## [SOURCE EXCERPT]

* * *

Migration from Manual Setup
If you have existing agents using manual observability setup:
Old Approach (Manual)
// 50+ lines of OpenTelemetry setup
obs, err := observability.NewObservability(config)
traceManager := observability.NewTraceManager(serviceName)
// Manual gRPC client setup
// Manual health server setup
New Approach (Unified)
// 3 lines - everything automatic
config := agenthub.NewGRPCConfig("my-agent")
client, err := agenthub.NewAgentHubClient(config)
client.Start(ctx)
The unified abstractions provide the same observability features with 90% less code and no manual setup required.
With AgentHub’s unified abstractions, observability is no longer an add-on feature but a built-in capability that comes automatically with every agent. Focus on your business logic while the platform handles monitoring, tracing, and health checks for you.
2 - How to Use Grafana Dashboards
Master the AgentHub observability dashboards to monitor, analyze, and troubleshoot your event-driven system effectively.
How to Use Grafana Dashboards
Goal-oriented guide: Master the AgentHub observability dashboards to monitor, analyze, and troubleshoot your event-driven system effectively.
Prerequisites
- AgentHub observability stack running (docker-compose up -d)
- AgentHub agents running with observability enabled
- Basic understanding of metrics concepts
- 10-15 minutes
Quick Access
- Grafana Dashboard: http://localhost:3333 (admin/admin)

* * *

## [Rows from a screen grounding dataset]
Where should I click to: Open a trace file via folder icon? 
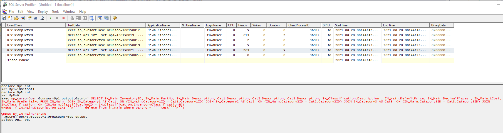[16, 18]
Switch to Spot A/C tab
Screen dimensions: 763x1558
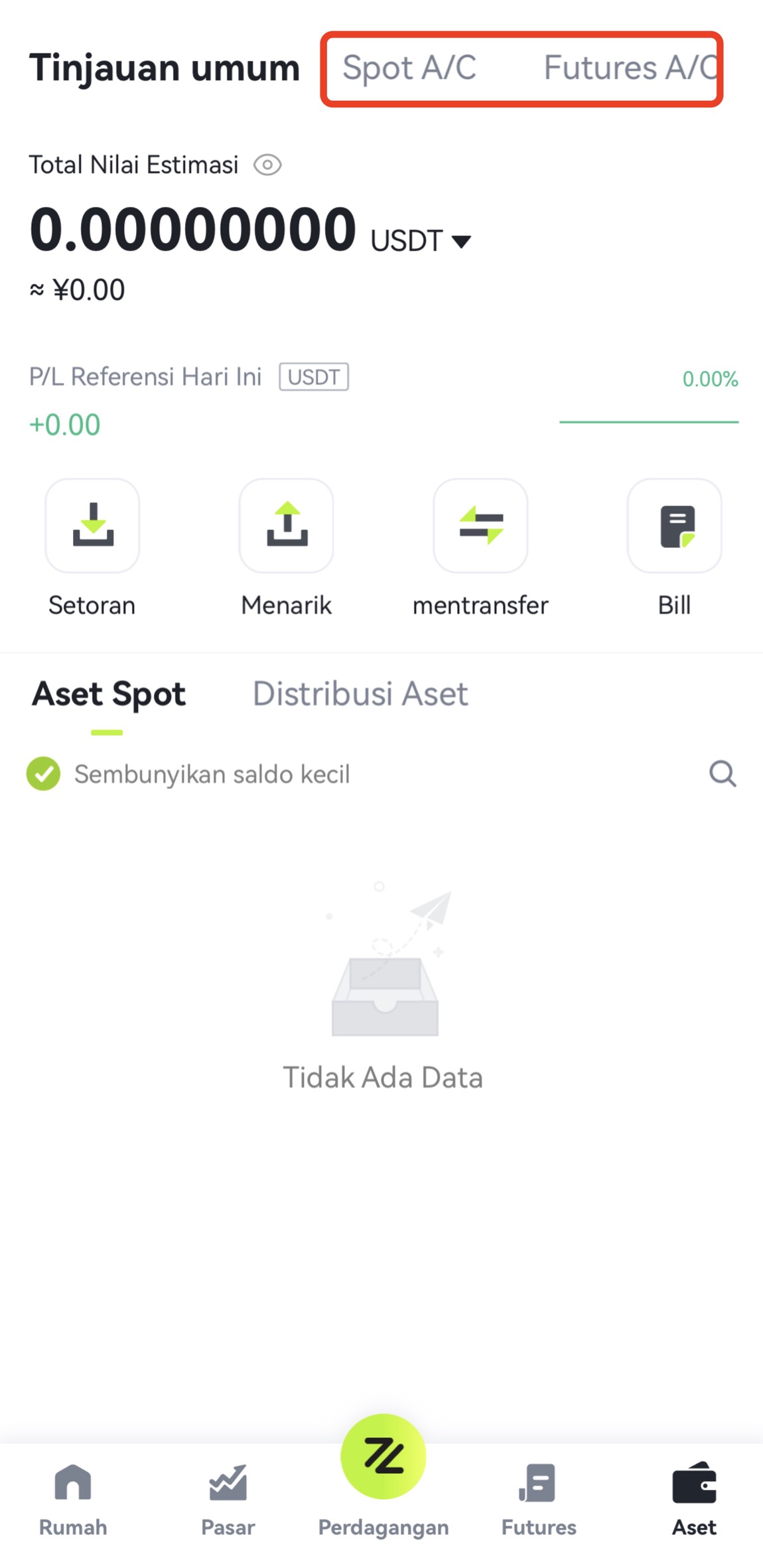409,68
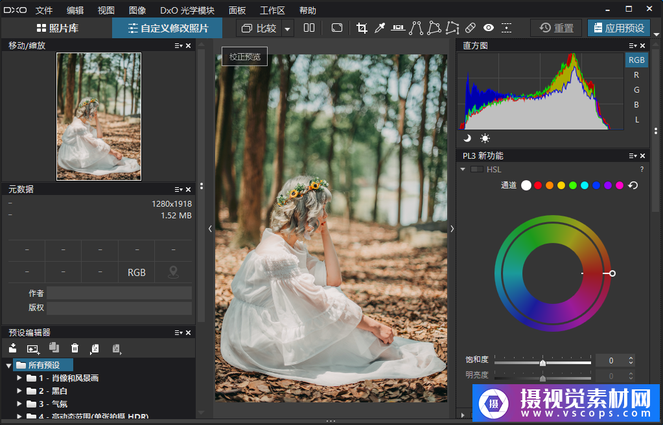The height and width of the screenshot is (425, 663).
Task: Select the Repair bandage tool
Action: (x=471, y=28)
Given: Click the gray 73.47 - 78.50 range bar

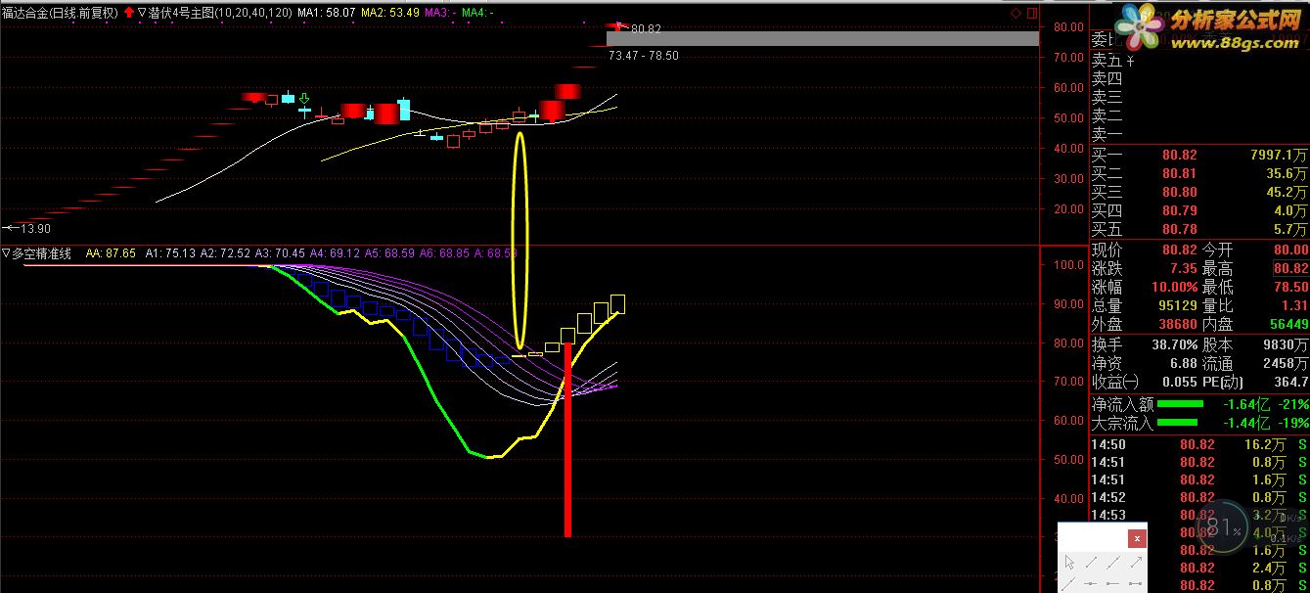Looking at the screenshot, I should (x=822, y=39).
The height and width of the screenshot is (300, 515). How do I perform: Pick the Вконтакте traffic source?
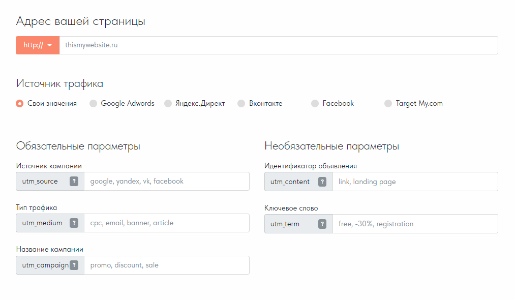point(241,104)
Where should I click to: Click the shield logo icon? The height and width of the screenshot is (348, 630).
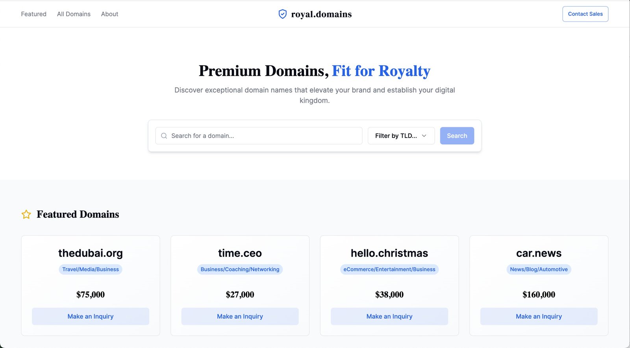point(282,14)
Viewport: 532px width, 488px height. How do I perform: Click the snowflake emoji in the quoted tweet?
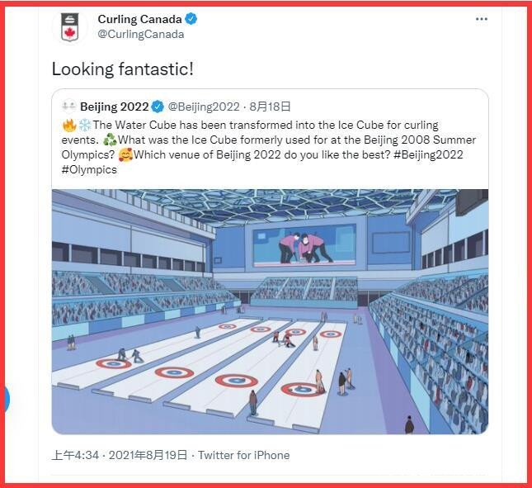point(84,125)
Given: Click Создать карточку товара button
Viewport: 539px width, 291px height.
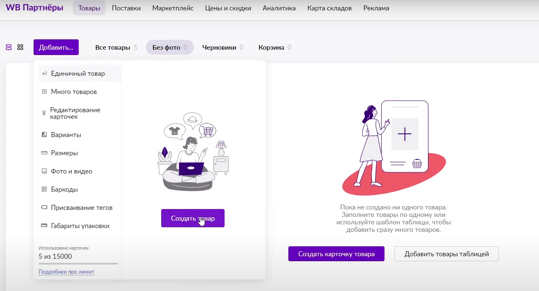Looking at the screenshot, I should pos(336,254).
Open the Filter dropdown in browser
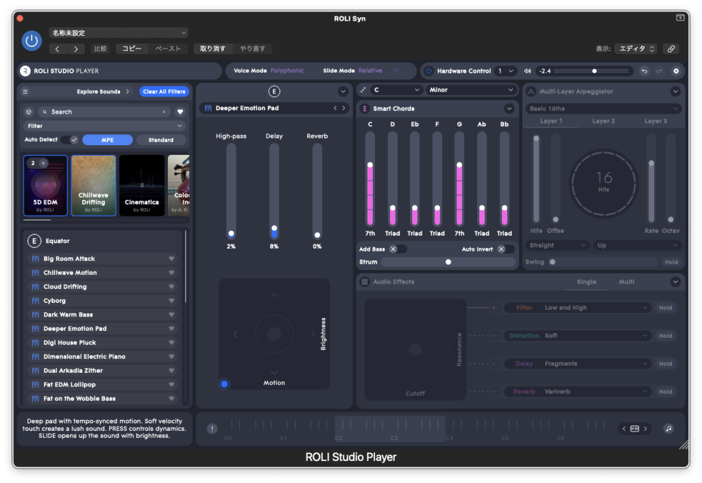 click(x=104, y=126)
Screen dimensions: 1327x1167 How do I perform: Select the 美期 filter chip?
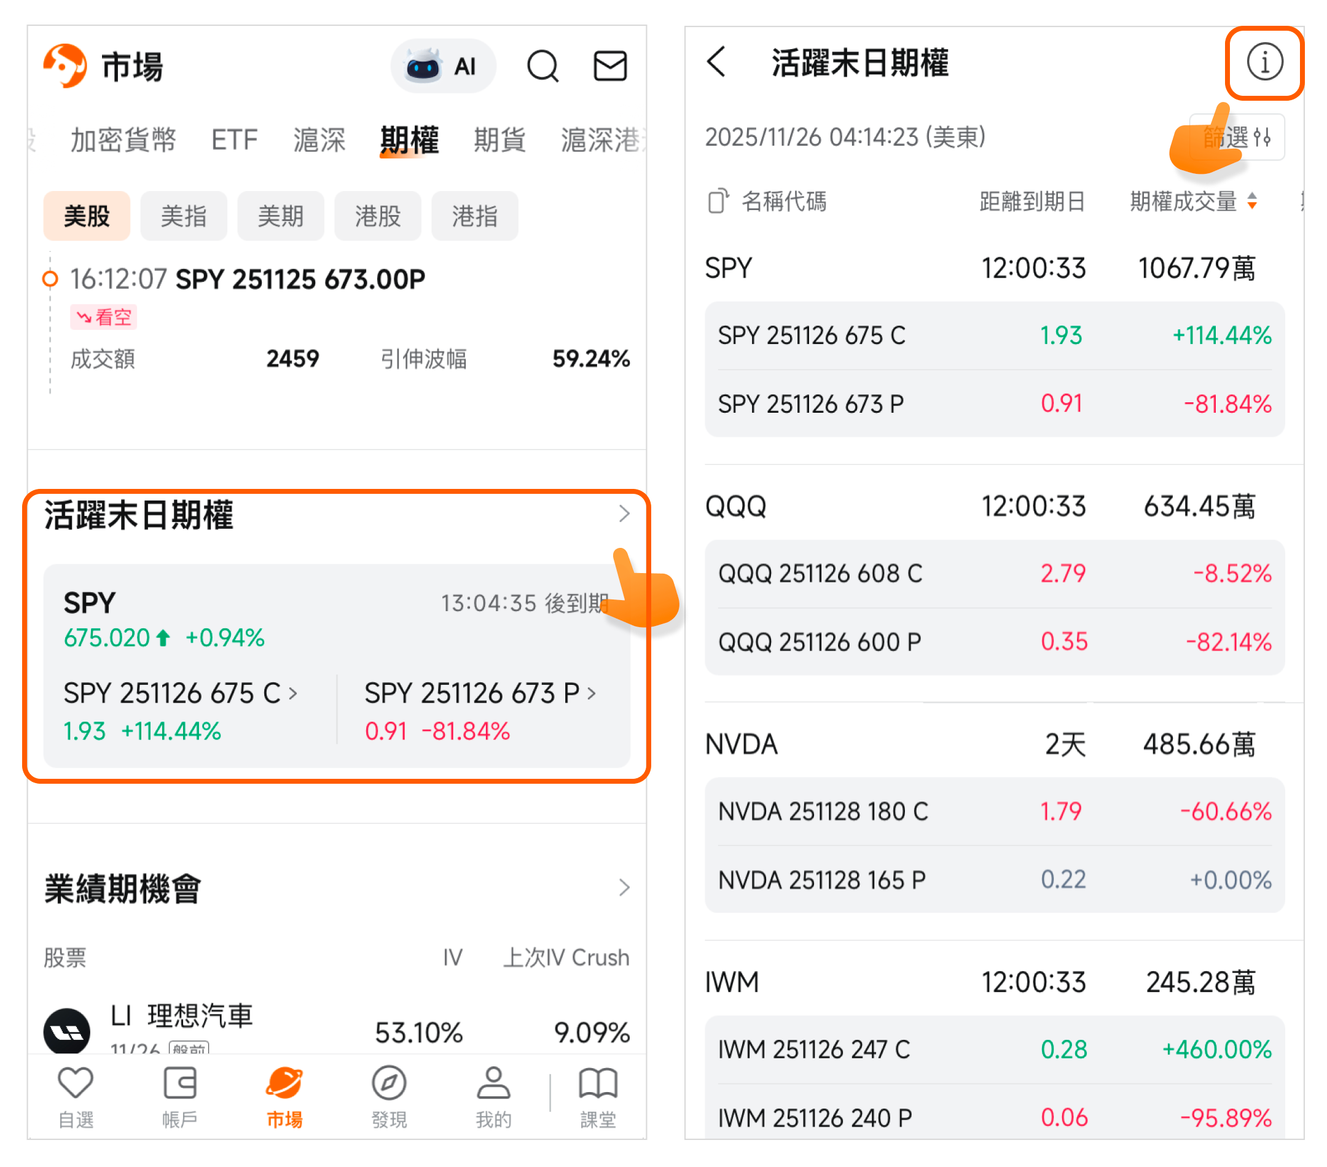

* * *

## [SET TASK A]
Condense the paragraph of the AgentHub excerpt that begins "With AgentHub's unified abstractions" into a shorter version that retains its main facts.
## [SET TASK B]
Output everything in the AgentHub excerpt from "The unified abstractions" down to "checks for you.".
These records bear no relation to the AgentHub excerpt.

## [SOLUTION A]
Under AgentHub's unified abstractions, observability is built into every agent automatically rather than added on. Developers can therefore concentrate on business logic while the platform handles monitoring, tracing, and health checks.

## [SOLUTION B]
The unified abstractions provide the same observability features with 90% less code and no manual setup required.
With AgentHub’s unified abstractions, observability is no longer an add-on feature but a built-in capability that comes automatically with every agent. Focus on your business logic while the platform handles monitoring, tracing, and health checks for you.